Edwards is practical in her advice: ‘I have started to go through all my expenses and make decisions about what is essential monthly. I am minimising all necessary costs including insurance, subscriptions, luxury items such as dinners out, clothes, even coffees! As a photographer, technology is expensive. There are many expenses that need to be considered and analysed for necessity. I am experiencing this to be a very tough time financially and it looks as if it could get harder.’
Curtis and Schwarzrock speak of a reality to which many artists have had to adjust. ‘We are both relying on secondary income and, although we are both working toward exhibitions, we work toward making objects for annual open studio events and end of year markets as a supplementary income stream.’

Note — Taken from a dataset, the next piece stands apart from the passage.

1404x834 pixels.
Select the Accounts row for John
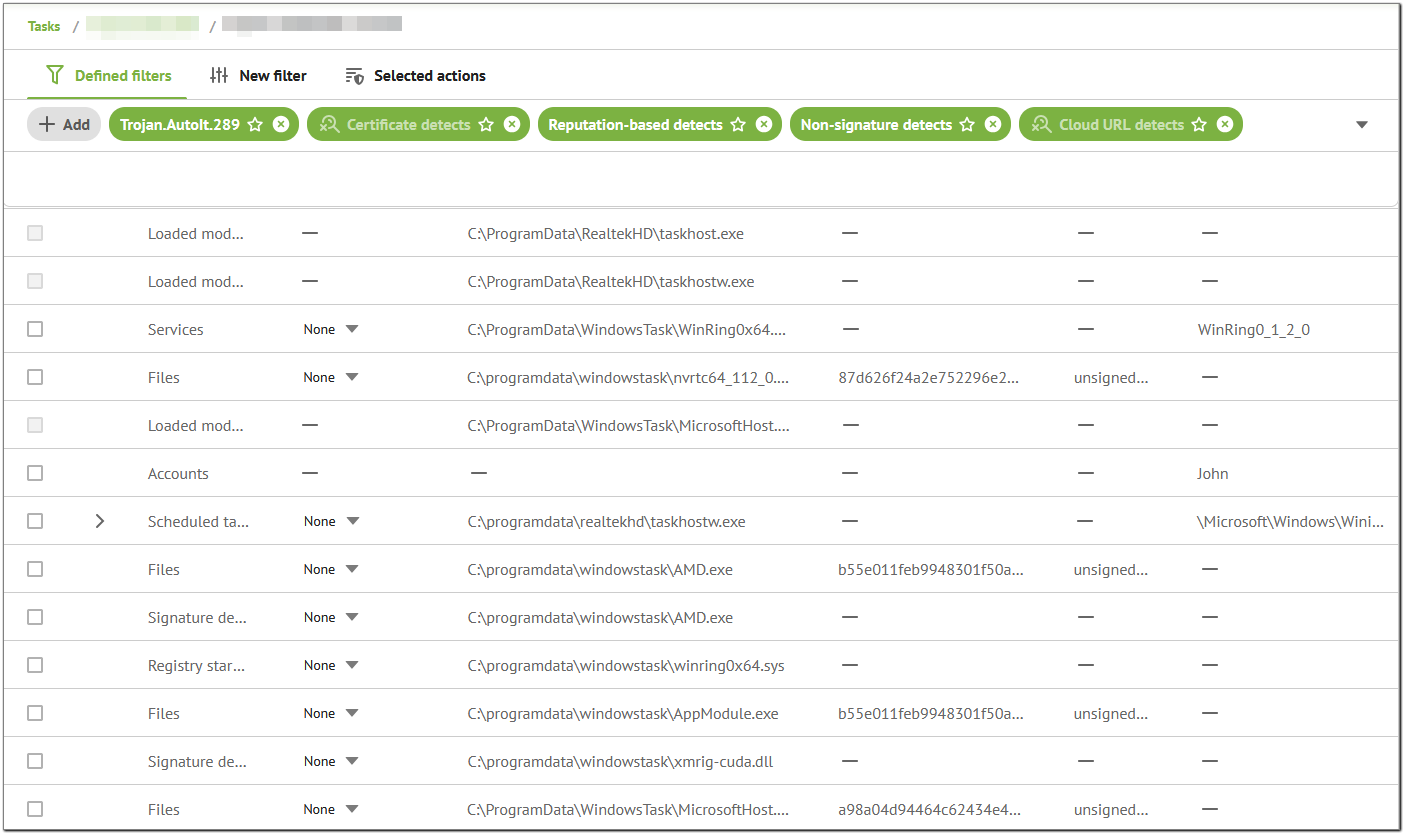35,473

Tilden says that while glass and jewellery are both expensive studio practices, she makes ‘jewellery from repeated components’.
‘So, I am always looking for ways to be more efficient with my time, by streamlining processes. This approach flows over into the materials and studio consumables I use as well.’
She recommends: ‘Planning carefully, buying tools and supplies when they are on sale, grouping tasks in batches, minimising waste. These “common sense” strategies are more important than ever, and help to sustain my studio practice.’
For Seton, his advice is also in rethinking waste. ‘We recycle 100% of our marble waste now, working with the young designers and makers of Re. Studio Collective and the Natural Brick Company to supply them with our rubble and dust for them to convert into terrazzo tiles, breeze blocks and furniture. We started doing this many years ago motivated by ecological concerns – painters using our dust for gesso and sculptors for castings – and it’s evolved.’
However, he warns: ‘I watched tip and disposal fees go through the roof recently; I’m glad we found a solution that was both economic and environmentally friendly… You’d think I’d make lighter work, but unfortunately I love sculpture, and the logical costs are always something to be considered carefully. Unfortunately, I think it means working harder at the moment, and being more careful with the purse strings.’
Nguyen-Long concludes: ‘Most of all, don’t let the anxiety or media hype wear you down. Seek help, even if it’s not financial, but emotional psychological support … there are support services out there. Sometimes just being listened to helps.’
She continues: ‘Fear of price hikes reminds me to keep looking for ways of being more efficient in the production of my work. Whatever comes next is simply the natural progress of the development of my clay practice. My creative practice has always responded to life’s changing circumstances and will continue to do so. As long as I can continue to make things, somehow, I hope I’ll find a way through. There is no easy solution. It’s a continual learning curve.’